# Will a vector at 45° be larger or smaller than its horizontal and vertical components?

Mar 10, 2018

It will be larger

#### Explanation:

A vector at 45 degrees is the same thing as the hypotenuse of an isosceles right triangle.

So, assume you have a vertical component and a horizontal component each of one unit.
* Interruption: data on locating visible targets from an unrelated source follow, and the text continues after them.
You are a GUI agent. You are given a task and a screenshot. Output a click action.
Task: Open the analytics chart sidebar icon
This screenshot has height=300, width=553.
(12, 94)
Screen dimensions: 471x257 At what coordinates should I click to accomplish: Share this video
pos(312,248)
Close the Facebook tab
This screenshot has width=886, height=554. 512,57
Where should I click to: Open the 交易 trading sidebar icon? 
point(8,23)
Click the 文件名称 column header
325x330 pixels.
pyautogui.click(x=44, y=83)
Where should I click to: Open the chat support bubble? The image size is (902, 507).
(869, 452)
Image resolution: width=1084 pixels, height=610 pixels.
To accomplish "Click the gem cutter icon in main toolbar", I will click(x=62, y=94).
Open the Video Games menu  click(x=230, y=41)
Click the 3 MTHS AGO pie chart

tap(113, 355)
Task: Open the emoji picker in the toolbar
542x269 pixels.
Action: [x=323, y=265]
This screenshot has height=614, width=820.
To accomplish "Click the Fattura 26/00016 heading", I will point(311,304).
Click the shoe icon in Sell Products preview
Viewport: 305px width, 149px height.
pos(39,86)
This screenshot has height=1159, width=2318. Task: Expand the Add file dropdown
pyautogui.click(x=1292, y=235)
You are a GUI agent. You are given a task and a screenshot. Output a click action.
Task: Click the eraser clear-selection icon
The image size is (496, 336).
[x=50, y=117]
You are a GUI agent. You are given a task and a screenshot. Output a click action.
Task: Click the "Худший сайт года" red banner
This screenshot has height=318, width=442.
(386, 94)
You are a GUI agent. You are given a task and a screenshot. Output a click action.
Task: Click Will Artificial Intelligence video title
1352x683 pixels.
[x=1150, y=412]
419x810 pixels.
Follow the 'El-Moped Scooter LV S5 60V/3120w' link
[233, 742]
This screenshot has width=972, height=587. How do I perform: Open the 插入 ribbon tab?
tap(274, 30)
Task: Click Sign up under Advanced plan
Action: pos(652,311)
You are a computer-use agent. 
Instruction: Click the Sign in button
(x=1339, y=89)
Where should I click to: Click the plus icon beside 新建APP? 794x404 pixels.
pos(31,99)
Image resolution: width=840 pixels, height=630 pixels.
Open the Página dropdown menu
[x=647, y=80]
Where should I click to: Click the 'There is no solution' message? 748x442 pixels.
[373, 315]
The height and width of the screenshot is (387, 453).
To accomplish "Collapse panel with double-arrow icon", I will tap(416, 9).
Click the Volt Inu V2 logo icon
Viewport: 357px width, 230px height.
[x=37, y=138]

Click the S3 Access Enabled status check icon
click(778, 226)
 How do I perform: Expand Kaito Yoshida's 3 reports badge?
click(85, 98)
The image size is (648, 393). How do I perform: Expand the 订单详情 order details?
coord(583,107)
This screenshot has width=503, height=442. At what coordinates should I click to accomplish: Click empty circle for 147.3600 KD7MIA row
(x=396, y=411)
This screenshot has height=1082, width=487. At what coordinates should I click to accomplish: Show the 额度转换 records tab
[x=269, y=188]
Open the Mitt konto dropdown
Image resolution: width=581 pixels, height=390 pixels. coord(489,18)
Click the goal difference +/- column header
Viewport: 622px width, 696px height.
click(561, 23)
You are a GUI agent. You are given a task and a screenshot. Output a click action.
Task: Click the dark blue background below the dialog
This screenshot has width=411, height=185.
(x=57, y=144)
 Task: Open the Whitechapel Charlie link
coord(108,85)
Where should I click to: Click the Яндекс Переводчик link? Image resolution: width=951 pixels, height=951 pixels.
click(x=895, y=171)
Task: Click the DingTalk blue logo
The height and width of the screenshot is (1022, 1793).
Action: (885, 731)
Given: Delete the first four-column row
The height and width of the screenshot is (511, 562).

By the Pythagorean Theorem, the hypotenuse, which is the magnitude of your 45 degree vector will be

$\sqrt{{1}^{2} + {1}^{2}} = \sqrt{2}$

$\sqrt{2}$ is approximately 1.41, so the magnitude is larger than either the vertical or horizontal component

Mar 14, 2018

Larger

#### Explanation:

Any vector that is not parallel with one of the independent reference (basis) vectors (often, but not always, taken to lie on the x and y axes in the Euclidean plane, particularly when introducing the idea in a mathematics course) will be larger than its component vectors because of the triangle inequality.

There is a proof in the famous book "Euclid's Elements" for the case of vectors in the two dimensional (Euclidean) plane.

So, taking the positive x and y axes as the respective directions of the horizontal and vertical components:

The vector at 45 degrees is not parallel with either the x or the y axis. Therefore, by the triangle inequality, it is larger than either of its components.